Она отпустила его руки.
— А не думаешь, — сказала она, — что ты должен это сделать ради меня?
— О боже, — сказал он, оглянулся в поисках выхода — и не нашел.
Она принялась его упрашивать, пожалуйста, ну пожалуйста. Он вспомнил то, что произошло между ними в особняке на холме, о том, что из-за этого он до сих пор в явной немилости. В общем, он сказал: ладно — тихо, почти неслышно, затем громче, чуть не рявкнул, и ворчливо добавил, что на самом деле вовсе не думает, будто ей или кому-то из «них» в данном конкретном случае что-то должен, и вообще, если обсуждать взаимные долги, то лучше как-нибудь в другой раз. А может, ничего такого он не говорил, только намекнул, а она смотрела на него, сияя улыбкой, а потом вдруг как-то по-домашнему любовно поцеловала его в отворот пальто.
Она уехала, и он вернулся в свой ненадежный домик, явно построенный на песке, именно там, где — нас ведь предупреждали! — дом строить нельзя. Нет, думал он, нет, о нет. О нет. Он долго простоял на кухне, глядя, как плеть черного плюща хлещет по оконному стеклу, потом застыл в кабинетике среди бумаг. Забрел в ванную, поглядел на незнакомца в зеркале, перешел в спальню. Там все еще висела жуткая коричневая рамочка, в которую он вставил фотографию Роз. Он сел перед ней на краешек железной койки, где Роз лежала привязанной в ту ночь.
— Хорошо, Роз, — произнес он вслух, практикуясь, отрабатывая согласие более продуманное, взвешенное, более мудрое, чем то, которое он ей дал. — Ладно, — сказал он. — Я буду там, Роз. Ладно. О'кей.
Так вот и вышло, что дождливым днем на полпути от равноденствия к солнцестоянию Пирс Моффет ехал на серебристо-голубом автобусе дальнего следования с изображением гончей на борту (она то ли догоняет кого, то ли убегает) в город Конурбану; отправиться в путь на своей машине он боялся, как в жизни не боялся ничего; решимости в нем не было, но он не видел и выбора и лишь дивился, каким мрачным стал вдруг мир.

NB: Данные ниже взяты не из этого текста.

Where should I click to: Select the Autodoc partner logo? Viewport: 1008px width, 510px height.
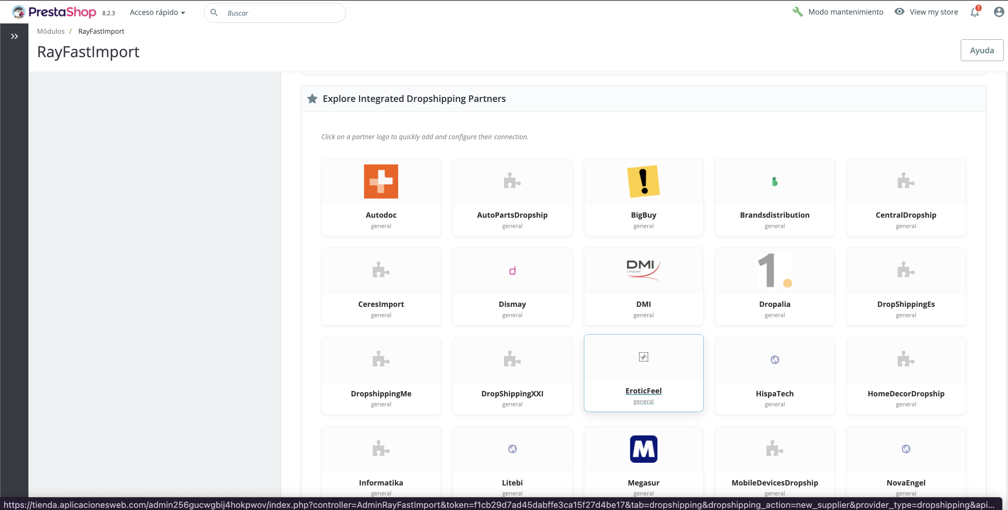380,181
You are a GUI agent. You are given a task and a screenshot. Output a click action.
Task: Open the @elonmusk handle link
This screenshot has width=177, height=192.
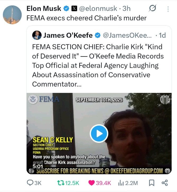click(x=98, y=8)
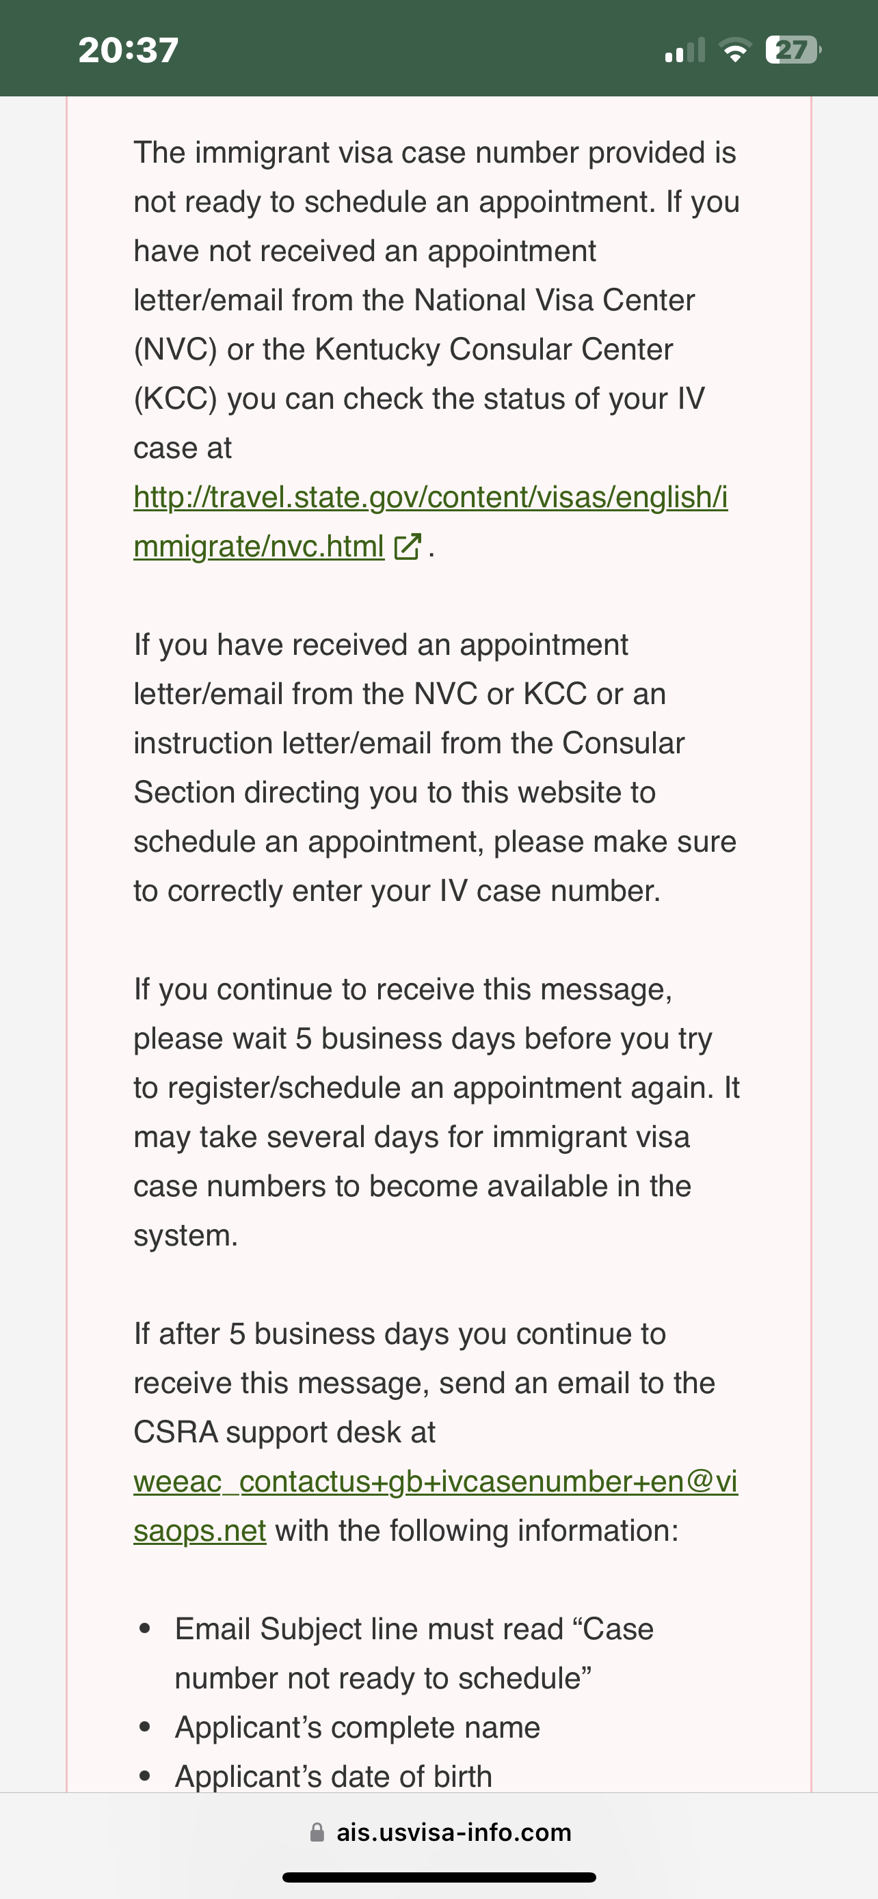The width and height of the screenshot is (878, 1899).
Task: Tap the 20:37 clock in the status bar
Action: pyautogui.click(x=129, y=50)
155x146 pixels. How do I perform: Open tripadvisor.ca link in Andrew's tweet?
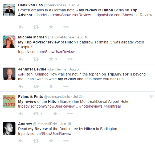[46, 134]
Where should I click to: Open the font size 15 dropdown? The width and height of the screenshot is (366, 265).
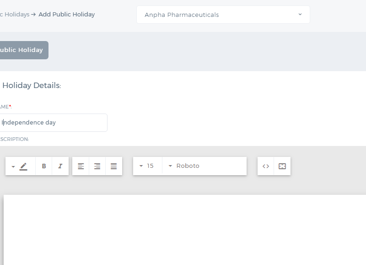(x=147, y=166)
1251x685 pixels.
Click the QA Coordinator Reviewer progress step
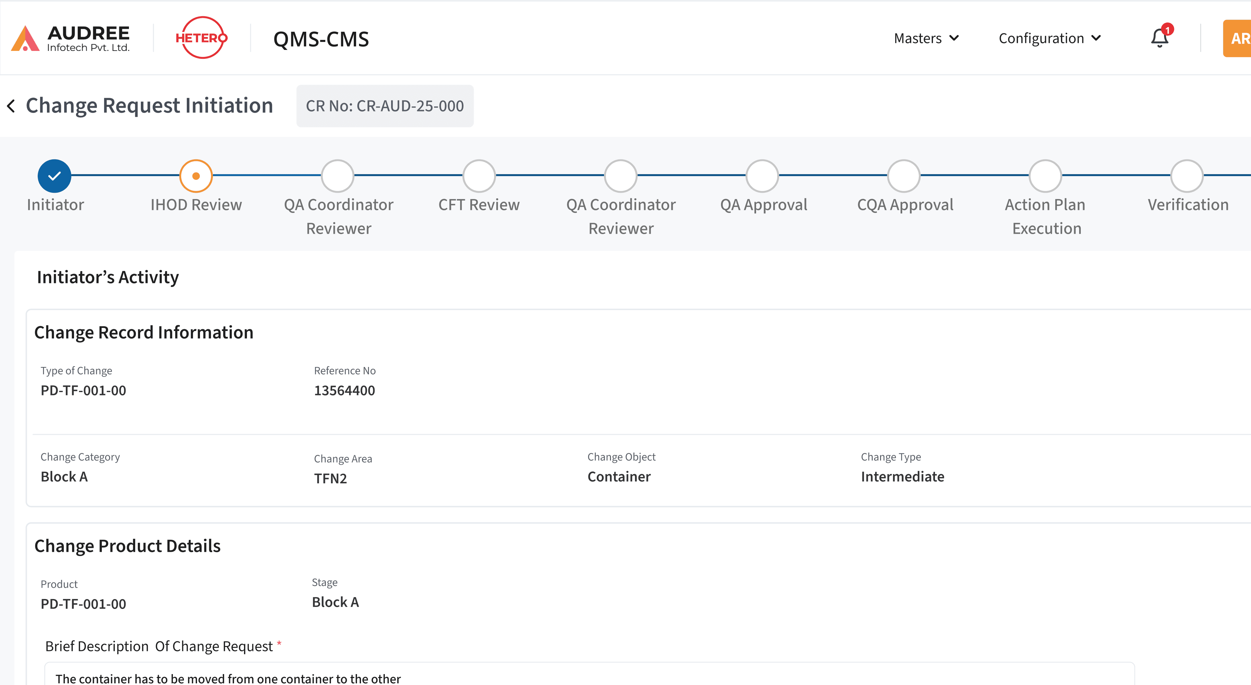(x=338, y=176)
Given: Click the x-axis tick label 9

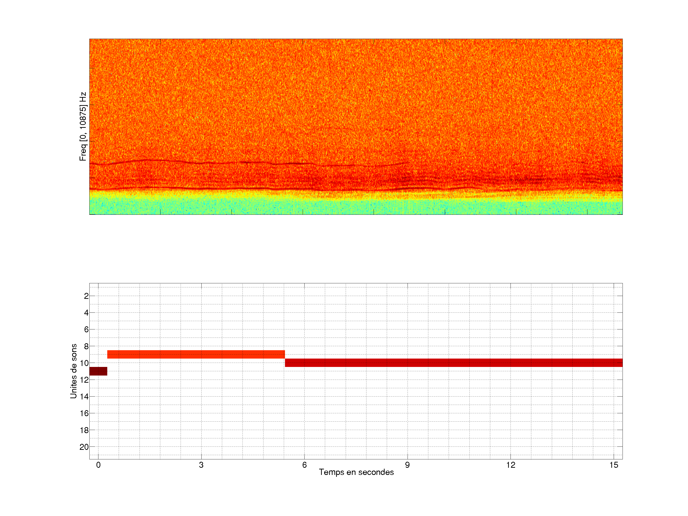Looking at the screenshot, I should click(x=407, y=465).
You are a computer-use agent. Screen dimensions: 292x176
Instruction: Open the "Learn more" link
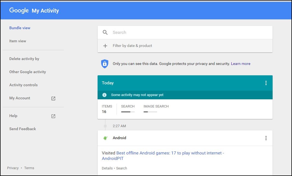coord(241,64)
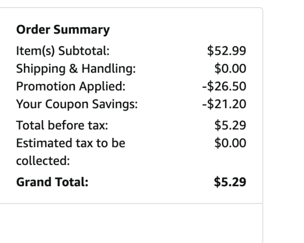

Это все моя вина, думал он о черном холоде, который сгущался вокруг него, и мефитическом воздухе, дышать которым невозможно, и видно сквозь него плохо; думал о непрочности земли и неба, о драгоценных и незаменимых вещах, что рушились за его спиной, а он не мог их ни припомнить, ни назвать; о мелком и редком дожде, черном автостраданье, запашке из плохо закупоренной бутылки виски в кармане соседского пальто (чувства его обострились, но воспринимали только то, что находилось чуть не впритык, — словно для того, чтобы Пирс успел защититься от подступившей угрозы).

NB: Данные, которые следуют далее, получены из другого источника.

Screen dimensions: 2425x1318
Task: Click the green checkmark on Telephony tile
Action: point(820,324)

Всё его вина. Вот к чему приводит желание или хотение, чтобы мир стал не таким, каков он ныне, но иным: теперь самому Пирсу все исправлять. Он должен вообразить, что все кончится хорошо или хотя бы неплохо, — но он не способен, такое просто нельзя поручать человеку, настолько неумелому, оцепенелому от потрясения и запоздалого осознания того, насколько он, оказывается, был безрассуден.
Но отчего он так поражен? Чему удивляться? Не он ли забавлялся мыслью, что именно так все и должно быть, не он ли ежедневно трудился (хотя в последнее время не так уж и ежедневно) над книгой, доказывающей, что мир податлив желаниям и может за миг измениться? Не он ли утверждал: подобно тому, как люди за десятки и сотни лет изменяют свой язык, так же и язык, коим сотворен мир, — язык, который и есть этот мир, его Смысл, его Логос, — меняется, когда на нем говорят люди и иные существа; и так пересоздается мир.
Что ж, он был прав. Так все и происходит. Здесь, в нашем тексте.